------ Data for this exercise ------
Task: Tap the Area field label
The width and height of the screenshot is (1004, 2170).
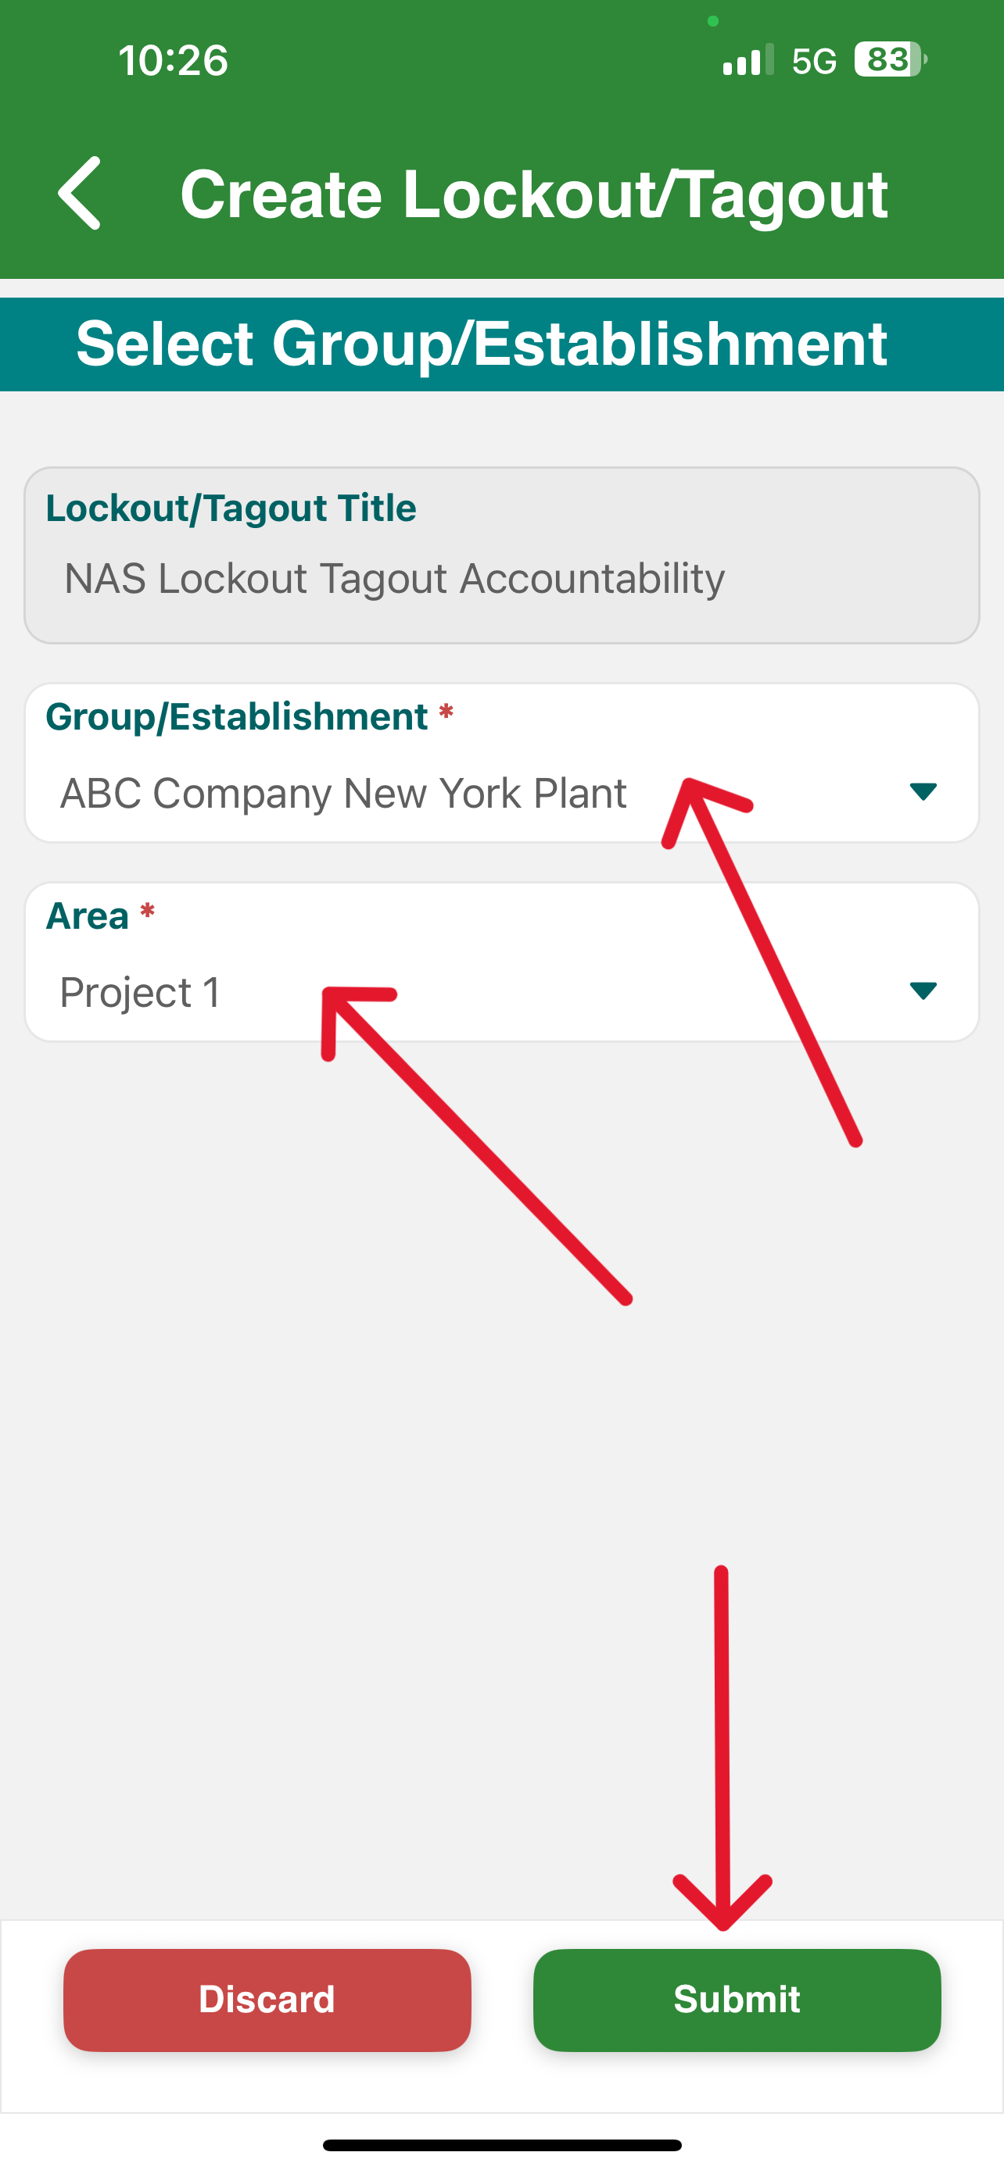Action: tap(87, 916)
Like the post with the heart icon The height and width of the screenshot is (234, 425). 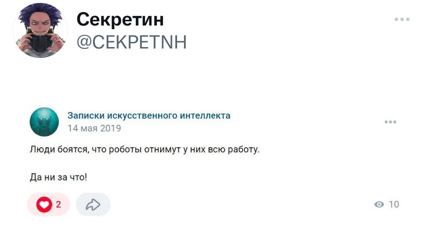[44, 204]
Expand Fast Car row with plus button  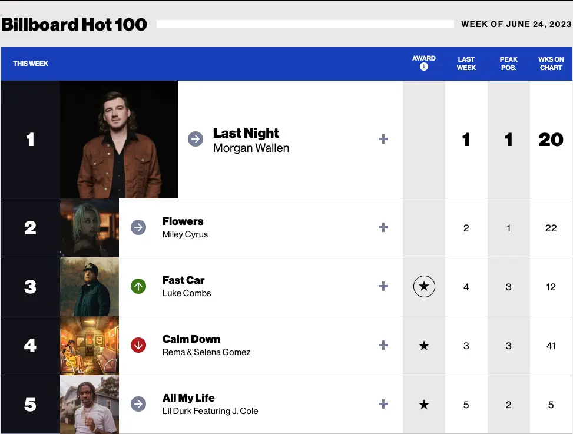[383, 287]
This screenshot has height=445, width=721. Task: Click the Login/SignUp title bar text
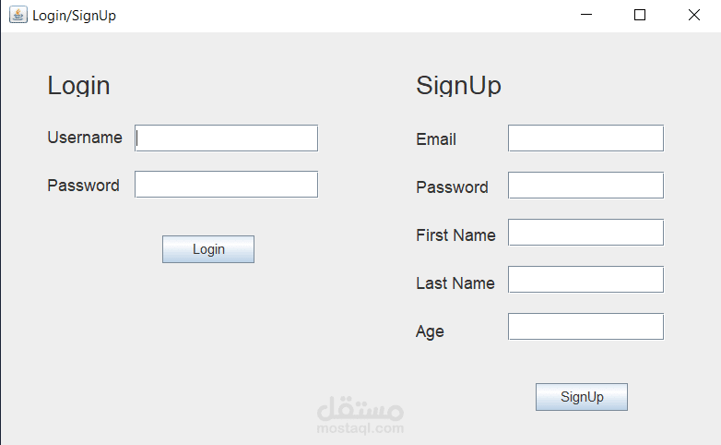coord(74,16)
------
# What you need to do:
Starting at the line that holds "This screenshot has", copy each line exactly through the end of the material above, keeping both ends and dropping the pictures.

# Answer to this problem:
This screenshot has height=445, width=721. Task: Click the Login/SignUp title bar text
coord(74,16)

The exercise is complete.